(Saved entries)
##########
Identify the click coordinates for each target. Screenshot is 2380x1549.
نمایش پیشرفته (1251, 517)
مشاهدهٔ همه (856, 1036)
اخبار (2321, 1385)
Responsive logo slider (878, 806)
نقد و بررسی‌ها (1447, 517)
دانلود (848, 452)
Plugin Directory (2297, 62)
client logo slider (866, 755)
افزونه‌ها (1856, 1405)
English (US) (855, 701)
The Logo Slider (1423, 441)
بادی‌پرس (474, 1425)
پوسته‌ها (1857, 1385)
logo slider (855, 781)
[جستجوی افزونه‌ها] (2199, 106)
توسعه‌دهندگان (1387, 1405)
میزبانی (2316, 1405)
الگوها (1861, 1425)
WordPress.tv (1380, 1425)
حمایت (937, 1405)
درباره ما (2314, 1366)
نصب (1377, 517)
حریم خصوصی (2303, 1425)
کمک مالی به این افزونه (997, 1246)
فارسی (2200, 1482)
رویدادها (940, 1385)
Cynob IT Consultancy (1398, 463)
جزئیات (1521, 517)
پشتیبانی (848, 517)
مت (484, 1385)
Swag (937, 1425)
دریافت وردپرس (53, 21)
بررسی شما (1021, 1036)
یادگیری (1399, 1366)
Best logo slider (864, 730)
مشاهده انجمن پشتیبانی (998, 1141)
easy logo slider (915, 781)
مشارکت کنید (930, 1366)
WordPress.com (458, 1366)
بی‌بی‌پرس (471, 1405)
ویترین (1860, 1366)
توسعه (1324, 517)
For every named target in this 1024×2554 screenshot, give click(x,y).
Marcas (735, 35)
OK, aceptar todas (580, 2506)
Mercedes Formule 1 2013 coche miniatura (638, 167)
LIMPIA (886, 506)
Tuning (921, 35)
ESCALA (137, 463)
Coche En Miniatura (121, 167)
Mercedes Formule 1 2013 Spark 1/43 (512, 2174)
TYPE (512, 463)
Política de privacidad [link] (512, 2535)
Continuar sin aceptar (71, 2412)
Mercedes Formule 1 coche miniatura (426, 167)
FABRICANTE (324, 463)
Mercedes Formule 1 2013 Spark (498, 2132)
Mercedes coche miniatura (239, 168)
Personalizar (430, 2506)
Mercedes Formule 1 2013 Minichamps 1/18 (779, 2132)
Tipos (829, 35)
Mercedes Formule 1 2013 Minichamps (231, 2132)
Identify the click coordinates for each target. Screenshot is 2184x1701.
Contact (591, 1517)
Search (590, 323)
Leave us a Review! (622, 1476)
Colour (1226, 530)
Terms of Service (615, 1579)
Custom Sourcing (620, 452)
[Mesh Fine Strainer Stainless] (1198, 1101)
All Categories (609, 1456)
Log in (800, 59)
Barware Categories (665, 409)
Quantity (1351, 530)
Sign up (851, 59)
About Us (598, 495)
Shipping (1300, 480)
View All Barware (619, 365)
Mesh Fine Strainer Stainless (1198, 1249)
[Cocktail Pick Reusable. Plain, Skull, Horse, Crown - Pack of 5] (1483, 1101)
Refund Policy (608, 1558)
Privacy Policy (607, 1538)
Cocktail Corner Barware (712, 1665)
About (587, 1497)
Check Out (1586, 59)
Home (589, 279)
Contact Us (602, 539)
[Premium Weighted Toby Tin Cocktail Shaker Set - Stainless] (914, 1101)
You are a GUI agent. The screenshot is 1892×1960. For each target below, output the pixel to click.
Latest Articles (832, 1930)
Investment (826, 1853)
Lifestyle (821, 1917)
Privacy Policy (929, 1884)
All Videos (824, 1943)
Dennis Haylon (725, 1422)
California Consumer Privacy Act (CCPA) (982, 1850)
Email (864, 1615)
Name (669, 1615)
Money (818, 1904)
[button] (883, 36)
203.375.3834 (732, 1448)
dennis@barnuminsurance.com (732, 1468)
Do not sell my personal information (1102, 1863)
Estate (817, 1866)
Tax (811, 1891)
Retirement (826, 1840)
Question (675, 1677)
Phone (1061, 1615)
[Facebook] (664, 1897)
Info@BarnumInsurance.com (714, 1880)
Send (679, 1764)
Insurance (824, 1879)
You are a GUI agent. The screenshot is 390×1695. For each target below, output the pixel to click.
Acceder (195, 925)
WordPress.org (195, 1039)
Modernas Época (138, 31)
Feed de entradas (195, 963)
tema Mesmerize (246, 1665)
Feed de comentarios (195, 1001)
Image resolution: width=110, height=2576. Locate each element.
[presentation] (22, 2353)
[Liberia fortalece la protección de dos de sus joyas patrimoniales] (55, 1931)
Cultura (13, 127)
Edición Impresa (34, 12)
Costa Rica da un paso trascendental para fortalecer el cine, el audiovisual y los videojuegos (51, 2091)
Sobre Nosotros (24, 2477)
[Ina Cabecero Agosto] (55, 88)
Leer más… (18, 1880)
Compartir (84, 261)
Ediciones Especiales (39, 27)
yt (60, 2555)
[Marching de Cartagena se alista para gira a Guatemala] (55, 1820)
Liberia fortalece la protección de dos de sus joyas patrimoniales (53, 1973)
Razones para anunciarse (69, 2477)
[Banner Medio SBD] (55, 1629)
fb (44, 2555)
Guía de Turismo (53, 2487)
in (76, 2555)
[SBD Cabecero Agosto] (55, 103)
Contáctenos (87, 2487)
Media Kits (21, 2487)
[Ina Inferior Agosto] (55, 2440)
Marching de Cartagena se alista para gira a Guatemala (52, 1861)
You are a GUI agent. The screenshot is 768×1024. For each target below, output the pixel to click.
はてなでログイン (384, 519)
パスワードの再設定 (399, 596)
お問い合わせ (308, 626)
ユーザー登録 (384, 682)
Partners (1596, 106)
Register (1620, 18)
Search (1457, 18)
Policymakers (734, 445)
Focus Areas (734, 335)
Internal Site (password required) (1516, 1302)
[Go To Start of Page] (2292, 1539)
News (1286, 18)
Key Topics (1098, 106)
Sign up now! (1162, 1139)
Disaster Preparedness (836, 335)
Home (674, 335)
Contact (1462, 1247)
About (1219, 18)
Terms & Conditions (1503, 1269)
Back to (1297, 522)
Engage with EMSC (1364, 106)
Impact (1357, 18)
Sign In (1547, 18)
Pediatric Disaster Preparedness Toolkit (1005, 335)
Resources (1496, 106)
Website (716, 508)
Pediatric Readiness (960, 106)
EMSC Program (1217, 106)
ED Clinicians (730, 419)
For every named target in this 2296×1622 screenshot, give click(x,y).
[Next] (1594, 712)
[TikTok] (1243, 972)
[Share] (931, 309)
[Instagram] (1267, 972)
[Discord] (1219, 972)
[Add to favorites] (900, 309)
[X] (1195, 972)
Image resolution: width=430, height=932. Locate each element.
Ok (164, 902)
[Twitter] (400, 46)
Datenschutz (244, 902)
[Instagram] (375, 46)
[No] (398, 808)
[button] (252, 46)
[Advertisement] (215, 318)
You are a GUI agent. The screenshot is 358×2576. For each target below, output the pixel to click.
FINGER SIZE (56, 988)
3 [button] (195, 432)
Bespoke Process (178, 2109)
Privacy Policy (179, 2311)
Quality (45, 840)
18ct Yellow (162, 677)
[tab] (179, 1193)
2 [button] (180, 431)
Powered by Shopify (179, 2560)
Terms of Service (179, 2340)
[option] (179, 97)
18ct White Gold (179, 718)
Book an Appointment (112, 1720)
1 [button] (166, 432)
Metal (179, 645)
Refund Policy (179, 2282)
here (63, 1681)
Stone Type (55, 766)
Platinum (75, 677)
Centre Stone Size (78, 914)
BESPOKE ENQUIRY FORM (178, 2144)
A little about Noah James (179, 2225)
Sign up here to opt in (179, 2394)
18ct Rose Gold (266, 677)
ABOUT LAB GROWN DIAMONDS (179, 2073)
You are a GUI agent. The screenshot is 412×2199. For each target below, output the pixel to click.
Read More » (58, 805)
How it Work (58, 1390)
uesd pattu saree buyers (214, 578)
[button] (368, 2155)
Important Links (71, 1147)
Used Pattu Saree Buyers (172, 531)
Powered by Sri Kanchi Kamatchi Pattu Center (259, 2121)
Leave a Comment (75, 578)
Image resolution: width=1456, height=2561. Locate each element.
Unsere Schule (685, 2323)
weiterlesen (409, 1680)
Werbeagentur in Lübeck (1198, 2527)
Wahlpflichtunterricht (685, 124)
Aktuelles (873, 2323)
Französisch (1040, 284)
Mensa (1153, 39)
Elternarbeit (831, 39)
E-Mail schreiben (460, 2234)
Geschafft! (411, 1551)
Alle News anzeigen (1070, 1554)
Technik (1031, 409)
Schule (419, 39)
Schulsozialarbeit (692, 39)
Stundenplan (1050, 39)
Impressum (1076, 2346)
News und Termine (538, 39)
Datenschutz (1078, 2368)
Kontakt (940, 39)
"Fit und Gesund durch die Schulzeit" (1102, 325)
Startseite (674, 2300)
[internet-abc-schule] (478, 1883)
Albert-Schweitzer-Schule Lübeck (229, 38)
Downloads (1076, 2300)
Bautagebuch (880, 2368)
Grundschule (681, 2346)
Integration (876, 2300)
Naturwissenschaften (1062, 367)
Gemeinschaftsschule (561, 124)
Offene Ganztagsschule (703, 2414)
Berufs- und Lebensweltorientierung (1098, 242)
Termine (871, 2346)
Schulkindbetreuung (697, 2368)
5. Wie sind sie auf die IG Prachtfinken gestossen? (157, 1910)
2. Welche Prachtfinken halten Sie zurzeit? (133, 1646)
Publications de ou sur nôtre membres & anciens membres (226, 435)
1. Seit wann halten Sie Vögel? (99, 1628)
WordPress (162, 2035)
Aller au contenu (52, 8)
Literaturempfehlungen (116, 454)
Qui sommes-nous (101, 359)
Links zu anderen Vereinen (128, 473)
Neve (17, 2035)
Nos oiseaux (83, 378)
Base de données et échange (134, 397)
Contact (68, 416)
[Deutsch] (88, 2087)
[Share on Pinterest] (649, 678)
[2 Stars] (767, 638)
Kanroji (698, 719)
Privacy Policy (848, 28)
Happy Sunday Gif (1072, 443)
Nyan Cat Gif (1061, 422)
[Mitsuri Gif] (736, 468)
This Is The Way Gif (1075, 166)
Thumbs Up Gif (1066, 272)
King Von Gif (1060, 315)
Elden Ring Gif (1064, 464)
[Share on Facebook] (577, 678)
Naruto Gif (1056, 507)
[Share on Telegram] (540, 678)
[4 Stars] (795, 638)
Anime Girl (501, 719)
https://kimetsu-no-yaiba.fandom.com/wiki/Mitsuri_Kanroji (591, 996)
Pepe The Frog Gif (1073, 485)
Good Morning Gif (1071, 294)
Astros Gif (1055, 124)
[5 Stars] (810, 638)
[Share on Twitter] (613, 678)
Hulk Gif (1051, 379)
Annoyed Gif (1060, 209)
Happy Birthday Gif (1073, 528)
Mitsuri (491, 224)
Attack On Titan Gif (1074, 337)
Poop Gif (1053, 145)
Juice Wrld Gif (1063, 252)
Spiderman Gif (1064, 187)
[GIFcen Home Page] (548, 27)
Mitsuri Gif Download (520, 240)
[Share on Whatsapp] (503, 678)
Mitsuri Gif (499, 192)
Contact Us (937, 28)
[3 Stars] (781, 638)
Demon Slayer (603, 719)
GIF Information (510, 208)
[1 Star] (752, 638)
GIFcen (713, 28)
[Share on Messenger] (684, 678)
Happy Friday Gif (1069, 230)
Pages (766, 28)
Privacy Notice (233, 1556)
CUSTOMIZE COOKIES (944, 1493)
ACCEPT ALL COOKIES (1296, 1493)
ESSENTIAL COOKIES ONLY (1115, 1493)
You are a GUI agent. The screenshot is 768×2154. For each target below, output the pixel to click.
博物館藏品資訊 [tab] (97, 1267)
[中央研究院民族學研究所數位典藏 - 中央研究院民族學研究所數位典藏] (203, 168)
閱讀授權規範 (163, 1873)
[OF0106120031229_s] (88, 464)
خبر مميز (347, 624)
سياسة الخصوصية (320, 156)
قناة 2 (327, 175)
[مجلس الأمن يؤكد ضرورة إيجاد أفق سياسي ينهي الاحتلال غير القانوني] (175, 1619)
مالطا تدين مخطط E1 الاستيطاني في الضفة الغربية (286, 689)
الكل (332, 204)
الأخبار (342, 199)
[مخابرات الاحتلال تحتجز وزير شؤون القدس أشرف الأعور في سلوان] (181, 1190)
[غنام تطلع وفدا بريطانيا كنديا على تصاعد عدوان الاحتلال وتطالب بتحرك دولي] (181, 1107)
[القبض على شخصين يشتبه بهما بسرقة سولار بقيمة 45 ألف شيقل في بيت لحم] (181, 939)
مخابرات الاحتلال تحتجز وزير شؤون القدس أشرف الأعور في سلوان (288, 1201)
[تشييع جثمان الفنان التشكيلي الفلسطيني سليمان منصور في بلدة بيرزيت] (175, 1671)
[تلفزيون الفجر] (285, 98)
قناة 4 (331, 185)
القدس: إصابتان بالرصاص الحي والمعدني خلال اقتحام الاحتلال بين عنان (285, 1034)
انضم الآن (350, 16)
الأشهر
##########
- _EXERCISE REQUIREMENTS_:
Of the lines above, retype only those from the line containing "Bespoke Process (178, 2109)" through the line containing "Metal (179, 645)", including both, exactly.

- _ANSWER TO THIS TASK_:
Bespoke Process (178, 2109)
Privacy Policy (179, 2311)
Quality (45, 840)
18ct Yellow (162, 677)
[tab] (179, 1193)
2 [button] (180, 431)
Powered by Shopify (179, 2560)
Terms of Service (179, 2340)
[option] (179, 97)
18ct White Gold (179, 718)
Book an Appointment (112, 1720)
1 [button] (166, 432)
Metal (179, 645)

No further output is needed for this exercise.